**Task objective**:
Within the listing below, the lines to output run from the one containing "[Seguir en Twitter] (261, 2089)" through the one containing "Warum wir uns verbünden (61, 2372)"; copy them exactly and nothing else.
────────────────────────────────────────
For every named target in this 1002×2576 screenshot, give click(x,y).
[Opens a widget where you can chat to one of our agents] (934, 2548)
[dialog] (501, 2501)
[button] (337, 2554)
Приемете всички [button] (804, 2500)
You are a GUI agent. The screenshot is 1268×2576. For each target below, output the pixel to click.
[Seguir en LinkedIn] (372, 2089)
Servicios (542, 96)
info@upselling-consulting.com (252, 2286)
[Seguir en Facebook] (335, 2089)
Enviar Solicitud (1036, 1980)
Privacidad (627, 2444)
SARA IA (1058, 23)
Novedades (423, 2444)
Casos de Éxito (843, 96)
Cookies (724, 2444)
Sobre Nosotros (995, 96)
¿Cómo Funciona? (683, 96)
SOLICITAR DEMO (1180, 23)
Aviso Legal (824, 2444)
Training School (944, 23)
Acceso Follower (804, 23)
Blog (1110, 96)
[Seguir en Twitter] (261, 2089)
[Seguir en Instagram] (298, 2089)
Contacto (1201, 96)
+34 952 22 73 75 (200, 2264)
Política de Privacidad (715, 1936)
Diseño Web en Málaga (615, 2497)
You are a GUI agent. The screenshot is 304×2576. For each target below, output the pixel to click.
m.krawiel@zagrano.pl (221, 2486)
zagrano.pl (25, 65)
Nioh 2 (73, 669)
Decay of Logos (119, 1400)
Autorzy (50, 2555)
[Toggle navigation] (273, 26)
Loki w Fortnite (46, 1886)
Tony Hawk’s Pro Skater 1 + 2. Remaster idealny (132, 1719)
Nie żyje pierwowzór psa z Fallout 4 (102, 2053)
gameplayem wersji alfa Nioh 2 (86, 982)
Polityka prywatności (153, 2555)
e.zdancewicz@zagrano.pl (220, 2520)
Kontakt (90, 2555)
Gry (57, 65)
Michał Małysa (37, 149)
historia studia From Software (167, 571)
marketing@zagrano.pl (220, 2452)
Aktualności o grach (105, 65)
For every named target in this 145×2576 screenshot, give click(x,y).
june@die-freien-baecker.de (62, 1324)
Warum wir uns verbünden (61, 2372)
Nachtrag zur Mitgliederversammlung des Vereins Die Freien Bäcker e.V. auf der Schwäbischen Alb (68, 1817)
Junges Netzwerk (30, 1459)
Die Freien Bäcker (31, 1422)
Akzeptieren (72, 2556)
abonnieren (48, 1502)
────────────────────────────────────────
**Task result**:
[Seguir en Twitter] (261, 2089)
[Seguir en Instagram] (298, 2089)
Contacto (1201, 96)
+34 952 22 73 75 (200, 2264)
Política de Privacidad (715, 1936)
Diseño Web en Málaga (615, 2497)
You are a GUI agent. The screenshot is 304×2576. For each target below, output the pixel to click.
m.krawiel@zagrano.pl (221, 2486)
zagrano.pl (25, 65)
Nioh 2 (73, 669)
Decay of Logos (119, 1400)
Autorzy (50, 2555)
[Toggle navigation] (273, 26)
Loki w Fortnite (46, 1886)
Tony Hawk’s Pro Skater 1 + 2. Remaster idealny (132, 1719)
Nie żyje pierwowzór psa z Fallout 4 (102, 2053)
gameplayem wersji alfa Nioh 2 (86, 982)
Polityka prywatności (153, 2555)
e.zdancewicz@zagrano.pl (220, 2520)
Kontakt (90, 2555)
Gry (57, 65)
Michał Małysa (37, 149)
historia studia From Software (167, 571)
marketing@zagrano.pl (220, 2452)
Aktualności o grach (105, 65)
For every named target in this 145×2576 screenshot, give click(x,y).
june@die-freien-baecker.de (62, 1324)
Warum wir uns verbünden (61, 2372)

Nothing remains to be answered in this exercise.